Multidose Safety and Tolerability Study of Dose Escalation of Liposomal Amikacin for Inhalation (ARIKACE™)
Status:
Completed
Trial end date:
2008-02-27
Target enrollment:
Participant gender:
Summary
A major factor in the respiratory health of cystic fibrosis (CF) subjects is acquisition of
chronic Pseudomonas aeruginosa infections. The infection rate with P. aeruginosa increases
with age and by age 18 years, 80% of CF subjects in the U.S. are infected. Liposomal Amikacin
for Inhalation (Arikace™) is a sterile aqueous liposomal suspension consisting of amikacin
sulfate encapsulated in liposomes.
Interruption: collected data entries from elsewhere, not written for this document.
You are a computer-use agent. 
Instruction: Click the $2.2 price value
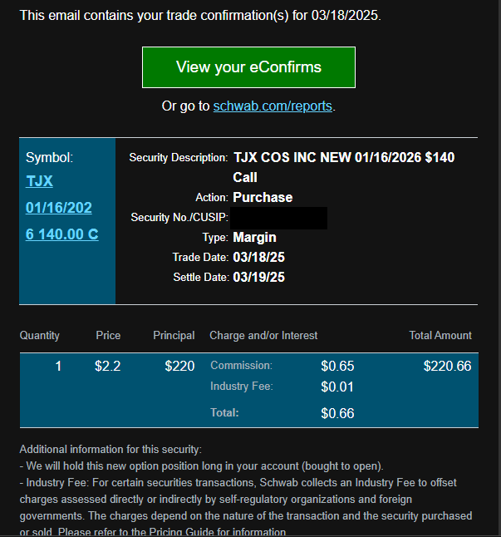coord(107,366)
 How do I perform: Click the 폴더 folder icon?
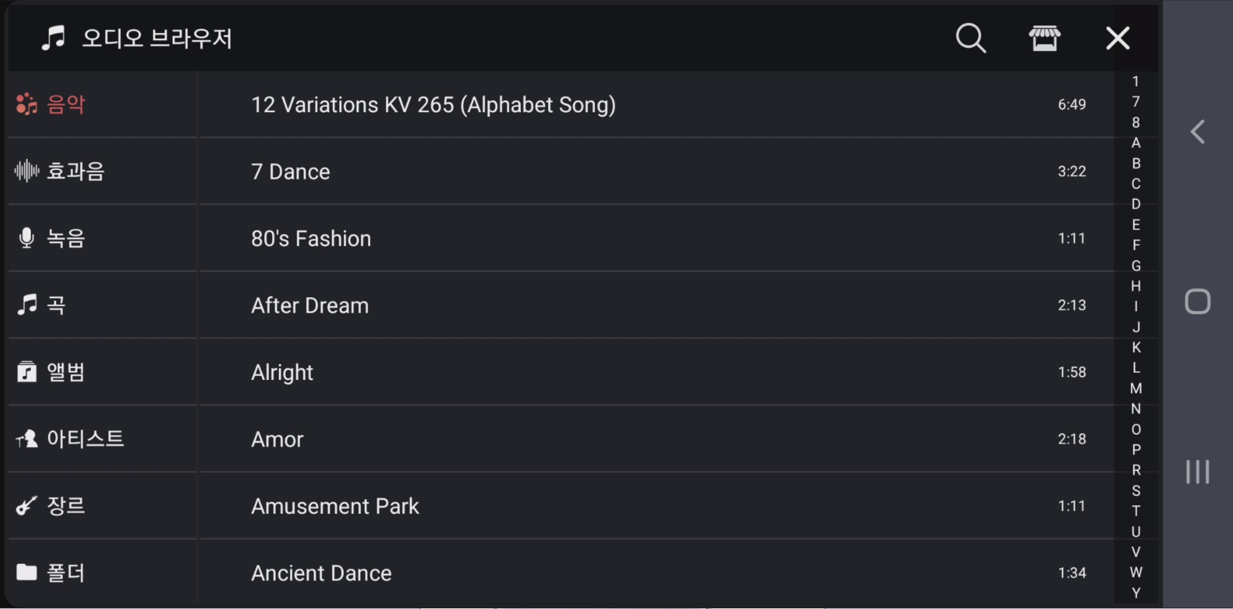27,572

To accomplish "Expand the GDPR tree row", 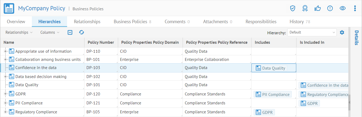I will click(6, 94).
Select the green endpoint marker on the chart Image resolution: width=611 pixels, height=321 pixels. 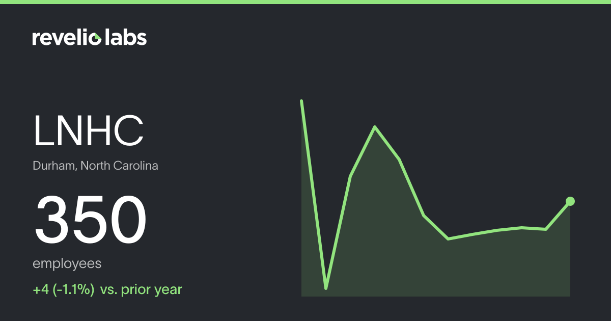point(570,201)
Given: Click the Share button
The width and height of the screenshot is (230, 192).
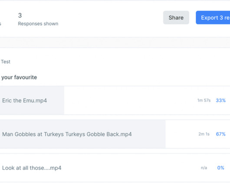Looking at the screenshot, I should pos(176,18).
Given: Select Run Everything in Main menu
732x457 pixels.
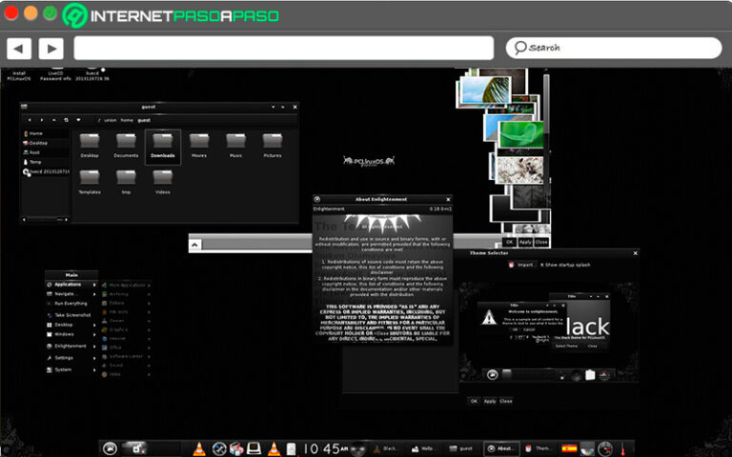Looking at the screenshot, I should pos(73,304).
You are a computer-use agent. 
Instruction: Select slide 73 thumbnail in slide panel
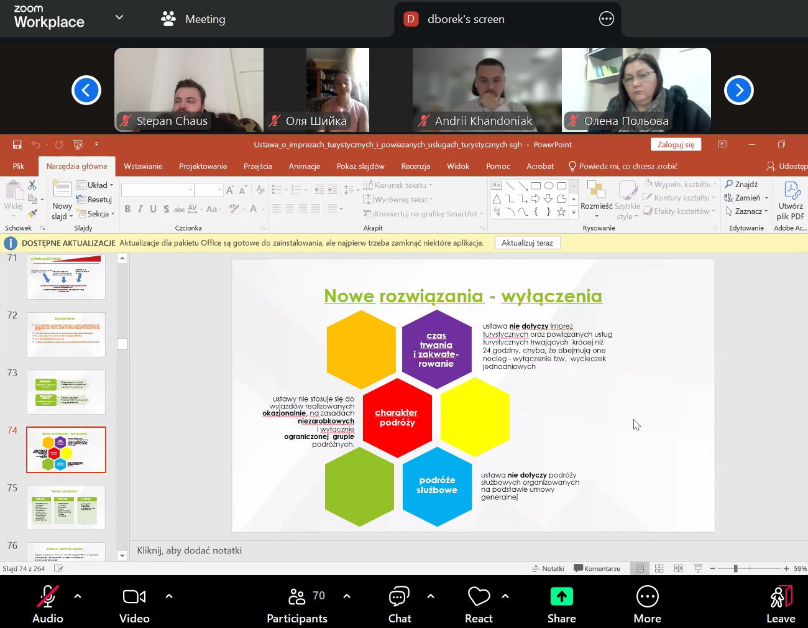coord(66,392)
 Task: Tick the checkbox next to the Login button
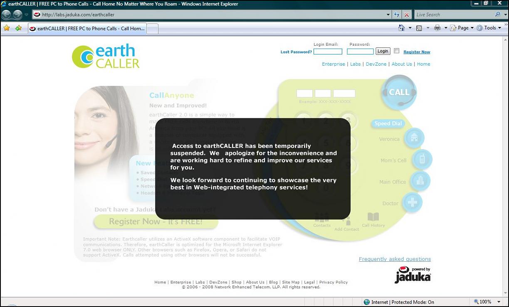click(x=396, y=51)
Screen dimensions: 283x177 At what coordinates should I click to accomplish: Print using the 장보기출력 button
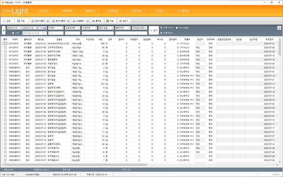(x=37, y=21)
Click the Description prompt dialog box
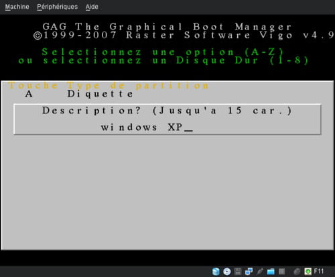This screenshot has width=335, height=277. point(168,119)
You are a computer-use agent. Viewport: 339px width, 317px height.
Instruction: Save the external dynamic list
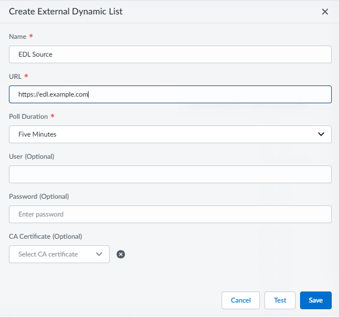pos(316,300)
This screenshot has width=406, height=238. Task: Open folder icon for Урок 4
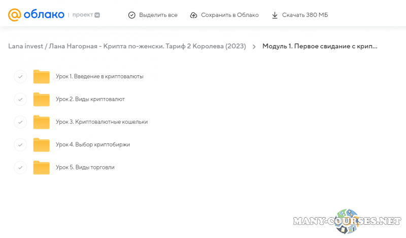[41, 144]
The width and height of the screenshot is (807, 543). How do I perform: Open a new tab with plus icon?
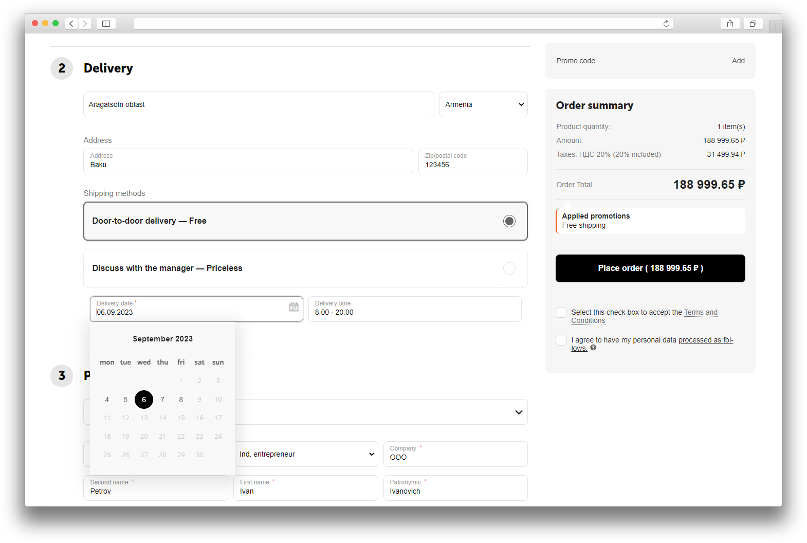(776, 27)
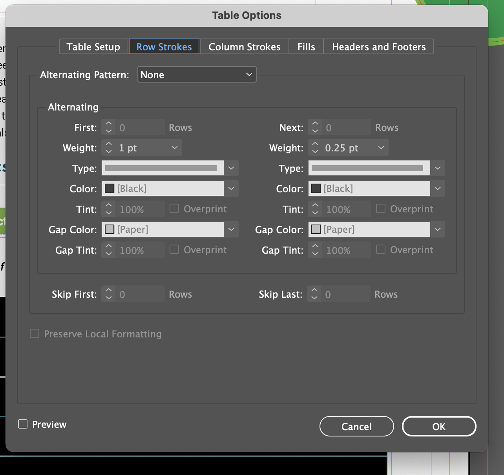Open the Column Strokes tab
The image size is (504, 475).
[244, 47]
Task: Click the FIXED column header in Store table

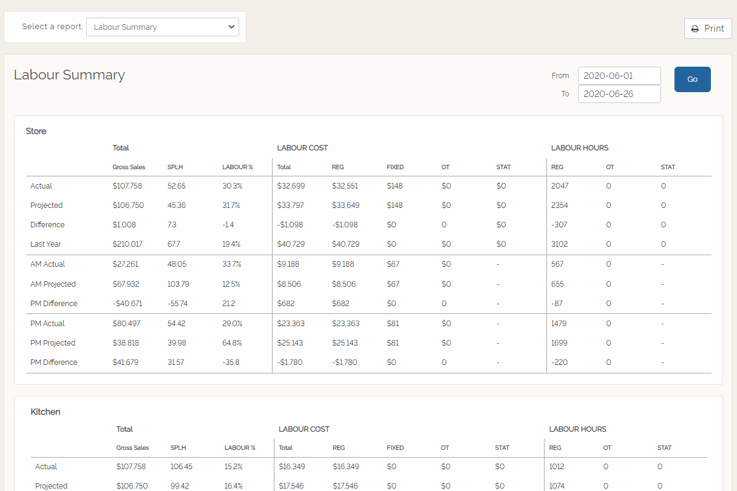Action: 395,167
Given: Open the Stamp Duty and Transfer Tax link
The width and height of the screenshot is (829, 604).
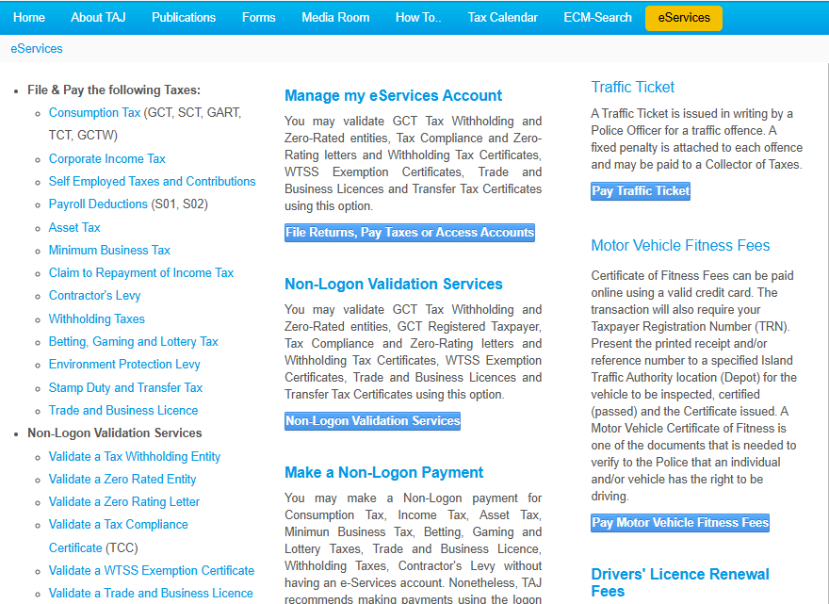Looking at the screenshot, I should click(x=125, y=388).

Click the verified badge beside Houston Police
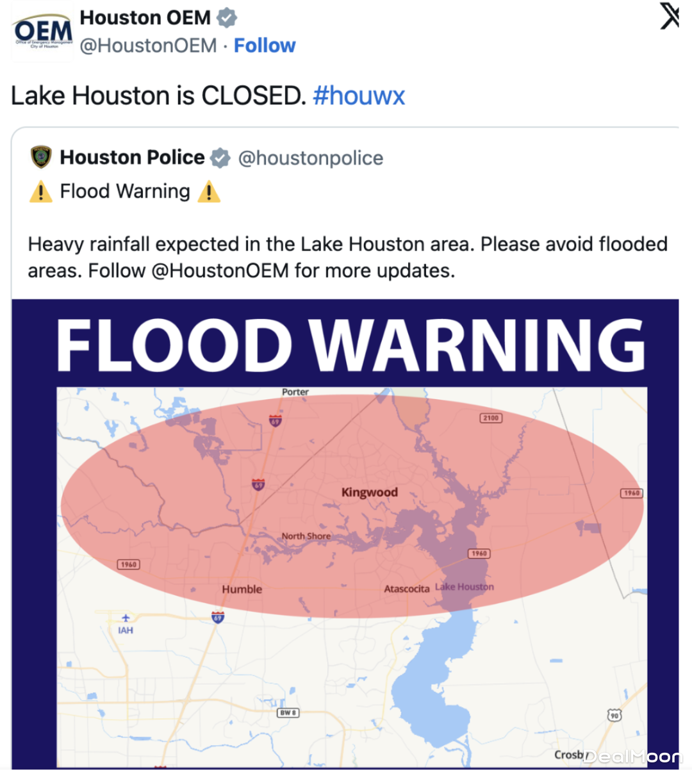click(x=220, y=158)
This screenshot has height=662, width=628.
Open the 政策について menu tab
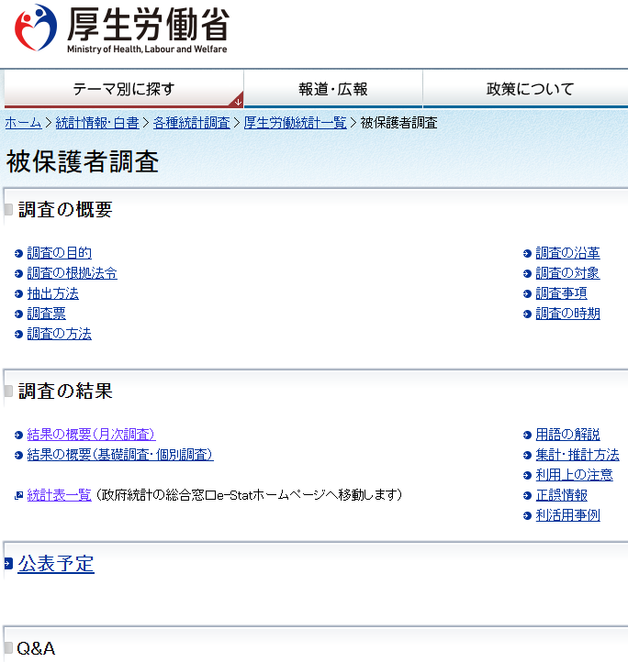click(x=530, y=89)
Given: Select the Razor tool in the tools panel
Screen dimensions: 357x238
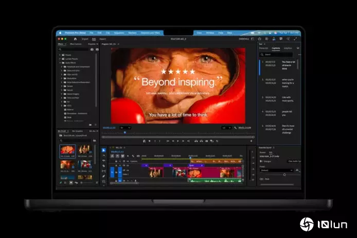Looking at the screenshot, I should (x=103, y=165).
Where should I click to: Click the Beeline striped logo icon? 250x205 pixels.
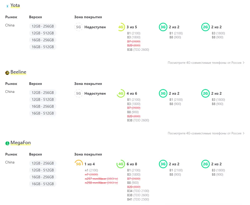[7, 72]
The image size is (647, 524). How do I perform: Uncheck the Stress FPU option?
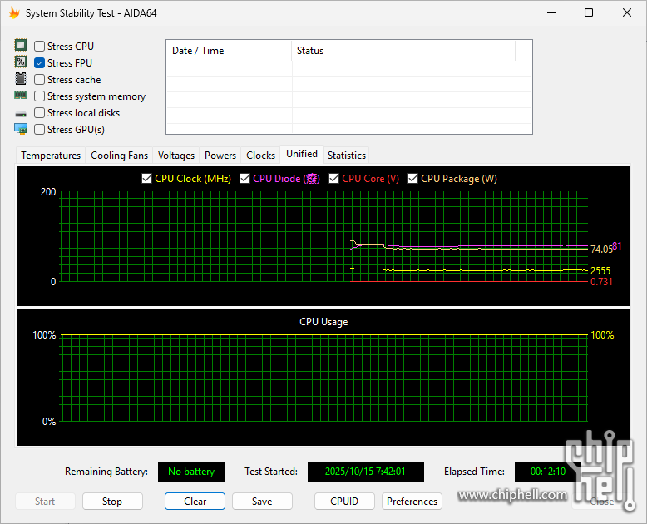pyautogui.click(x=40, y=63)
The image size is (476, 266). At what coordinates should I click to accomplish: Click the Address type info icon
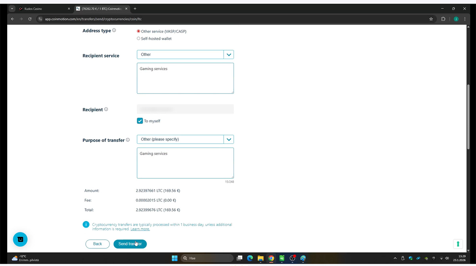coord(114,31)
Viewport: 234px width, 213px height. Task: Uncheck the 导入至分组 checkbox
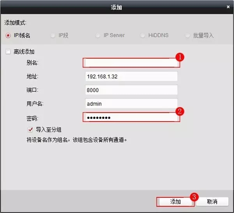coord(30,129)
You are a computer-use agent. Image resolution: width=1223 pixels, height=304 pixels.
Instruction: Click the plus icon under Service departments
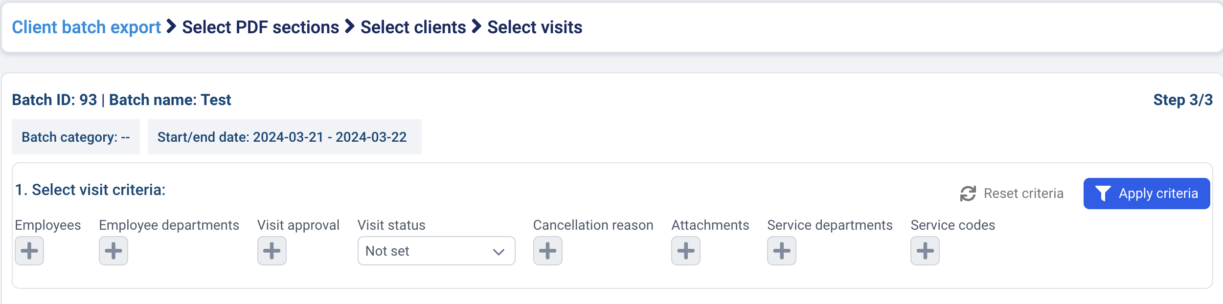click(x=782, y=251)
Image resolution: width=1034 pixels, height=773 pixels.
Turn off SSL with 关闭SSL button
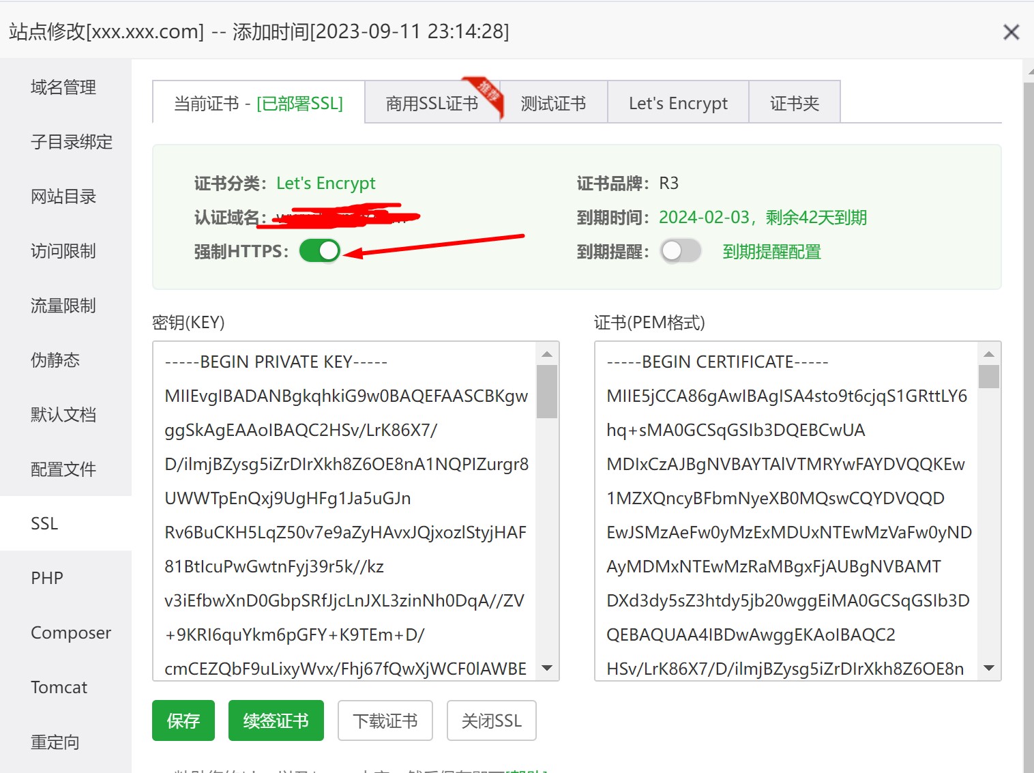tap(491, 720)
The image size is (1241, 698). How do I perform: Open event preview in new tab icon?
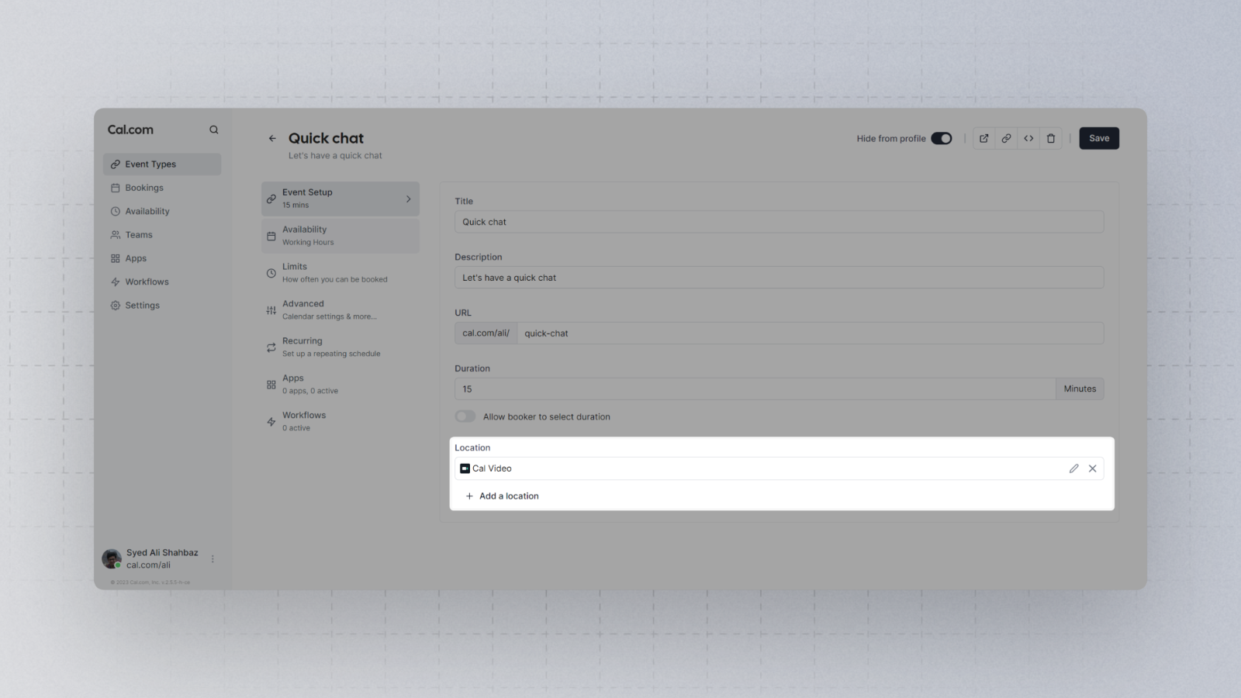point(983,138)
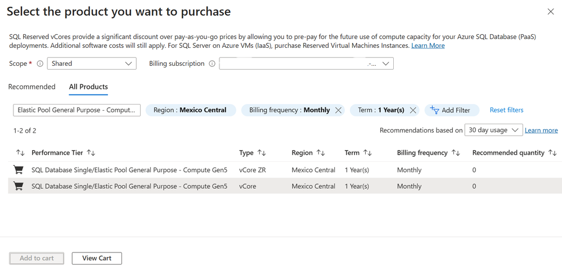Click Scope info icon
Screen dimensions: 562x276
40,64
This formulation of amikacin maximizes the achievable dose
and delivery to the lungs of subjects infected via a nebulizer. Because liposome particles
are small enough to penetrate and diffuse through sputum into the bacterial biofilm, they
deposit drug in close proximity to the bacterial colonies, thus improving the bioavailability
of amikacin at the infection site. The clinically achievable doses of amikacin in the LAI
formulation can effectively increase the half-life of the drug in the lungs, and decrease the
potential for systemic toxicity. LAI offers several advantages over current therapies in
treating CF subjects with chronic infection caused by P. aeruginosa.